--- Given information Enclosed Below ---

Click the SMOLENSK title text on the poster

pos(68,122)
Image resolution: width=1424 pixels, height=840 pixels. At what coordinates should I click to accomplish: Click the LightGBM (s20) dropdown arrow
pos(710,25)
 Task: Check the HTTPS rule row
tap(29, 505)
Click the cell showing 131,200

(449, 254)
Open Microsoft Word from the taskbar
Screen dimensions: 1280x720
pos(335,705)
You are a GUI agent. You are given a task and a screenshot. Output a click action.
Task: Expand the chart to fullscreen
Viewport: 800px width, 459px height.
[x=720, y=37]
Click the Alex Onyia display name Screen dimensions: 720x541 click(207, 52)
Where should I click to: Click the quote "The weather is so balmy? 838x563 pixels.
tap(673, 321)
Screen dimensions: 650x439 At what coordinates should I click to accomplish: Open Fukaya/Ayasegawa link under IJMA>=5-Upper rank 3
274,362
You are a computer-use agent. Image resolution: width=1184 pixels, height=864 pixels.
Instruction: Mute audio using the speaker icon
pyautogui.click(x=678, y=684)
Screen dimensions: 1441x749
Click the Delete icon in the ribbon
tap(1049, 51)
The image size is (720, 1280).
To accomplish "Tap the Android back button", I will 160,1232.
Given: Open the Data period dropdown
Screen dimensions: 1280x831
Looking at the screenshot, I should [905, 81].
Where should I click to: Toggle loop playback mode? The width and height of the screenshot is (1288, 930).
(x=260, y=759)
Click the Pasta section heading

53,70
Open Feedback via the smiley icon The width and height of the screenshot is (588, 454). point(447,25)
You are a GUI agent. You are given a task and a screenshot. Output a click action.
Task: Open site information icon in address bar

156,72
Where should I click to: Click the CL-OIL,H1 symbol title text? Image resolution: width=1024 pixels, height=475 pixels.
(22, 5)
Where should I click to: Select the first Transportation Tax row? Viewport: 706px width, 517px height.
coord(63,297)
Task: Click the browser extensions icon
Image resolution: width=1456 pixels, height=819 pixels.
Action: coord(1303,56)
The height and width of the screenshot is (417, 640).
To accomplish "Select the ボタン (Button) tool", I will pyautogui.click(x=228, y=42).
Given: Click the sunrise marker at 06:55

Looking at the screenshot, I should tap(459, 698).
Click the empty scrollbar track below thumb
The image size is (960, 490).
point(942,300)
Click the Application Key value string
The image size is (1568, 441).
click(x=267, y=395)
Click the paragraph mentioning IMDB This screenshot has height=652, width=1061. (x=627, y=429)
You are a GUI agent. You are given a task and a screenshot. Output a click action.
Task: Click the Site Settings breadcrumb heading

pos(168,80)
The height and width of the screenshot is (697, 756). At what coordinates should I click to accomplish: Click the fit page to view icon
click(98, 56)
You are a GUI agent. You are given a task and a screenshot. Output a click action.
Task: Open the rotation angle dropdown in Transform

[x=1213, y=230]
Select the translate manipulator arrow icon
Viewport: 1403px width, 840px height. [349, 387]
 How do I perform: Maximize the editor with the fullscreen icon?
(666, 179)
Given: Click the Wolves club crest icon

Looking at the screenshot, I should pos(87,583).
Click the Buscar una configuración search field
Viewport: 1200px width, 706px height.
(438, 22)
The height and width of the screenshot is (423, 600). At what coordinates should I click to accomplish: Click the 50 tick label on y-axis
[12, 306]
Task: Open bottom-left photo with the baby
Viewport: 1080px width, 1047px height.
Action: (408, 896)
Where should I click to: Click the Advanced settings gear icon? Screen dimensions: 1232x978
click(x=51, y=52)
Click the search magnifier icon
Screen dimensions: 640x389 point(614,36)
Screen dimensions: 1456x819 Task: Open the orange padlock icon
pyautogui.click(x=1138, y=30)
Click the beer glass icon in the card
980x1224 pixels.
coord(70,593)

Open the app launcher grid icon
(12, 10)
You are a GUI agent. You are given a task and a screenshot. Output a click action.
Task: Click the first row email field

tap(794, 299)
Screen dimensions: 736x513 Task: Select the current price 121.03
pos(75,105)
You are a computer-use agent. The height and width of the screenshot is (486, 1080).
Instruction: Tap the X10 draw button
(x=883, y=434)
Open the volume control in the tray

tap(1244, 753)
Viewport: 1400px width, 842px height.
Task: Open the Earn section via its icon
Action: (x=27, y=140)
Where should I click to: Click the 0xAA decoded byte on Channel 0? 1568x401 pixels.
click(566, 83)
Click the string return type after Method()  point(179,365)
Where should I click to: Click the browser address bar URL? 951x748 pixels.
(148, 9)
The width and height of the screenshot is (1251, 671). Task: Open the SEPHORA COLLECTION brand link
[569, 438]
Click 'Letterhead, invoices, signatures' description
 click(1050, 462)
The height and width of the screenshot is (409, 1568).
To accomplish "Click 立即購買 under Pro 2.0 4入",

--- End of Enclosed Given information ---

→ **What you are asked to do**
Each line of the entries above that includes the string "will" should be copied out.

→ **Exercise result**
To accomplish "Tap the Android back button", I will 160,1232.
To accomplish "Select the ボタン (Button) tool", I will pyautogui.click(x=228, y=42).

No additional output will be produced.